The outdated beneficiary designations. Your 401(k), your IRA, your life insurance, all of these pass to whoever is listed as the beneficiary on the account, regardless of what your will or trust says. I’ve seen cases where an ex-spouse inherited a $300,000 IRA because the account holder forgot to update the beneficiary form after the divorce. The will said “everything to my current wife.” The beneficiary form said the ex-spouse’s name. The beneficiary form won. It always wins.
Check your beneficiary designations today. Every retirement account, every insurance policy, every payable-on-death account. If the names are wrong, fix them this week. This costs nothing and takes thirty minutes.
The handshake estate plan. I worked with a couple, two men who had been together for twenty-two years. They owned a home together, had combined savings of roughly $450,000, and had no legal documents of any kind. No will, no trust, no power of attorney. They trusted each other completely and assumed that trust was enough.
It wasn’t. When one of them was hospitalized, the other had no legal authority to make medical decisions, access bank accounts, or even visit during restricted hours in the ICU. They had to go through an emergency guardianship proceeding while one of them was in critical care. It cost $7,500 in legal fees, took three weeks, and was entirely preventable with documents that would have cost $2,000 and an afternoon.
If you’re in a relationship, married or not, the documents matter more, not less. Marriage provides some legal protections automatically. Unmarried partners have almost none. If your partner is the person you want making decisions for you, you need it in writing.
The one thing I tell every client
I spent thirty years in financial planning, and I’ve written about Social Security timing, the psychology of spending in retirement, and the fee structures that cost people thousands. But if I could only give one piece of financial advice to every person reading this, it wouldn’t be about investments or tax strategies. It would be this:
Get your estate documents in order before you think you need them. Because by the time you need them, it’s too late to get them.
You don’t need to be wealthy. You don’t need to be old. You don’t need to be sick. You need to be a person who has assets, relationships, and opinions about what should happen to both. If that describes you, and it describes nearly everyone reading this, then you need a plan.
Start with the power of attorney and healthcare directive. Those protect you while you’re alive. Then decide whether a will alone is sufficient or whether a trust makes sense for your situation. If you own a home and have more than $200,000 in assets, the trust probably makes sense. If your situation is simpler, a will with proper beneficiary designations may be enough.
Don’t use your brother-in-law who “does some legal work.” Don’t download a form from the internet and assume it’s valid in your state. Estate law varies by state, and the consequences of getting it wrong land on the people you love most.
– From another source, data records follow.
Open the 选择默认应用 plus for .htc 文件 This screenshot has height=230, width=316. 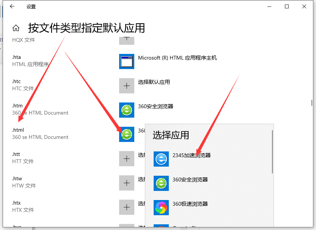126,86
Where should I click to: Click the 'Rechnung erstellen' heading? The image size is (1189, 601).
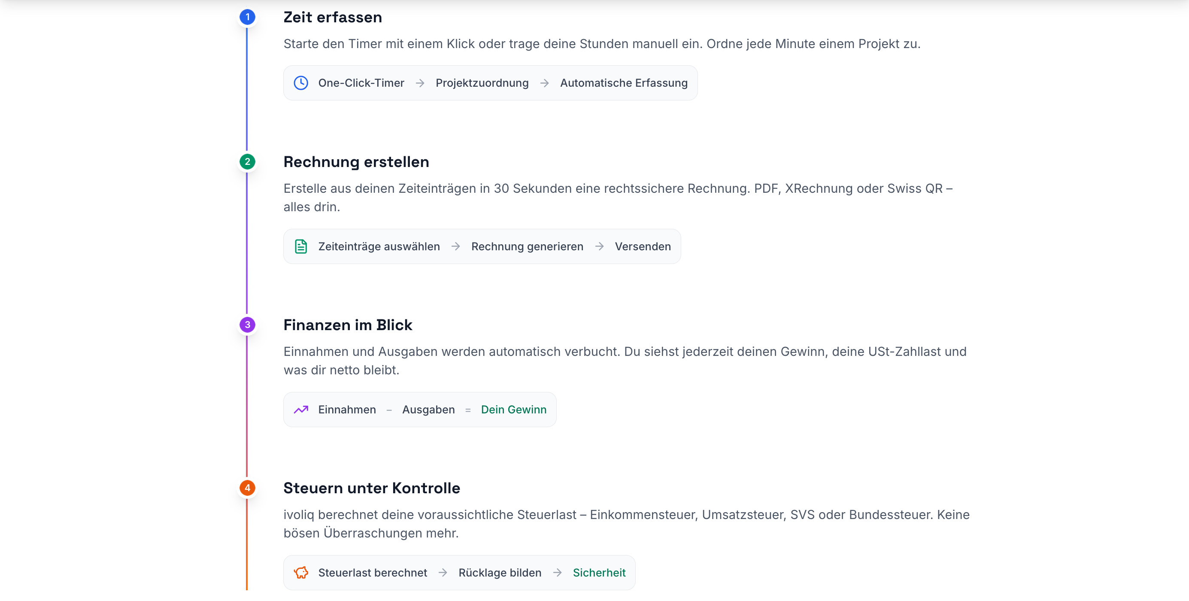pos(356,162)
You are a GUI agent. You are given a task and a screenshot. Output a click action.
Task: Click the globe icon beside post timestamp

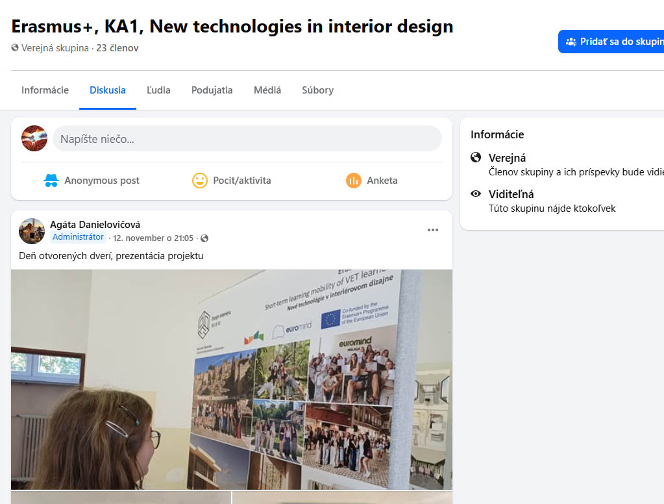204,238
Find an estate planning attorney. Pay the $1,500 to $3,500 it costs to do this properly. It will be the best money you ever spend for your family, and you won’t be around to hear them say thank you for it. That’s all right. They’ll know.
Karen’s father was a good man who loved his children and had a will that said so. But the will couldn’t do the one thing his family needed most: keep them out of a courtroom for nine months while they were still grieving.
A trust could have. For $1,200, it could have.
The information exists. You have it now. Go use it.